Rows taken from a dataset
+===+
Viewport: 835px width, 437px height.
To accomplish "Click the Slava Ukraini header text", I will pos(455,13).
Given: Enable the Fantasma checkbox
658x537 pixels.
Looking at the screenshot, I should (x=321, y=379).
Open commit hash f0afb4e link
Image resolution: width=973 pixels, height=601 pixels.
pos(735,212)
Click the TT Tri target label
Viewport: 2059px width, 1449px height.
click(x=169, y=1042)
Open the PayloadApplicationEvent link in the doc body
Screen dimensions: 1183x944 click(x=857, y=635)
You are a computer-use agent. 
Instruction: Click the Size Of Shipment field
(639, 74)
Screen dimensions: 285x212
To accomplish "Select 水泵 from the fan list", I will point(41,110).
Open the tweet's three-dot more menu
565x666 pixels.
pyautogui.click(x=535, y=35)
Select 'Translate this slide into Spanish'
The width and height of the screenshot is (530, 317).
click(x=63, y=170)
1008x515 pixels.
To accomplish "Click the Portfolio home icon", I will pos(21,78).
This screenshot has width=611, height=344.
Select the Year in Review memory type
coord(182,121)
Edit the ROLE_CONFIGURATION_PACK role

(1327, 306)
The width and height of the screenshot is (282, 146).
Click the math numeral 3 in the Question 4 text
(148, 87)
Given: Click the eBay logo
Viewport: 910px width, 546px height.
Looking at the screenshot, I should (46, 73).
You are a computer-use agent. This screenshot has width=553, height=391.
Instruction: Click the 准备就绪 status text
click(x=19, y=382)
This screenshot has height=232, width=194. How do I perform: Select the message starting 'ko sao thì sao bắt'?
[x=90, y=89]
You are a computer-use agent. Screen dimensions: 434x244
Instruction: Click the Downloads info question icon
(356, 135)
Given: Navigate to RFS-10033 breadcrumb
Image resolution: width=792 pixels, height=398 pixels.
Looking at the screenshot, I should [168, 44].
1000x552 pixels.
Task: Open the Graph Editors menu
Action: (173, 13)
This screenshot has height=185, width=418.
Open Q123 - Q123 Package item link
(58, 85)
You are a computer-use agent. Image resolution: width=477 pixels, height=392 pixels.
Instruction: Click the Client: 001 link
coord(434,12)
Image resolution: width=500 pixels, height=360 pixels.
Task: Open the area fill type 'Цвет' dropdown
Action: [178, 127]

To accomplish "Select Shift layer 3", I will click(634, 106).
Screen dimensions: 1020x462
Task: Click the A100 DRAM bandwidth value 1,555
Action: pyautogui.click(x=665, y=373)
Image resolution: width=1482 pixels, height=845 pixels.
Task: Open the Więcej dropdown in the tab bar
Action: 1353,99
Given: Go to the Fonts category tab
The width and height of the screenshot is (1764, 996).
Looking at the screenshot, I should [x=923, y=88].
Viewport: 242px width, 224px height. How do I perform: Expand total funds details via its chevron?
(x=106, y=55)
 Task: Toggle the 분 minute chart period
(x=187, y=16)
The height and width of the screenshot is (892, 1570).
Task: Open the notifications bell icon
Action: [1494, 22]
+===+
## WHAT IS ASKED
Copy out the lines of the records above verbatim, starting at the beginning of the records and ending at the line containing "Looking at the screenshot, I should (x=321, y=379).".

## OUTPUT FOR THIS TASK
Viewport: 835px width, 437px height.
To accomplish "Click the Slava Ukraini header text", I will pos(455,13).
Given: Enable the Fantasma checkbox
658x537 pixels.
Looking at the screenshot, I should (x=321, y=379).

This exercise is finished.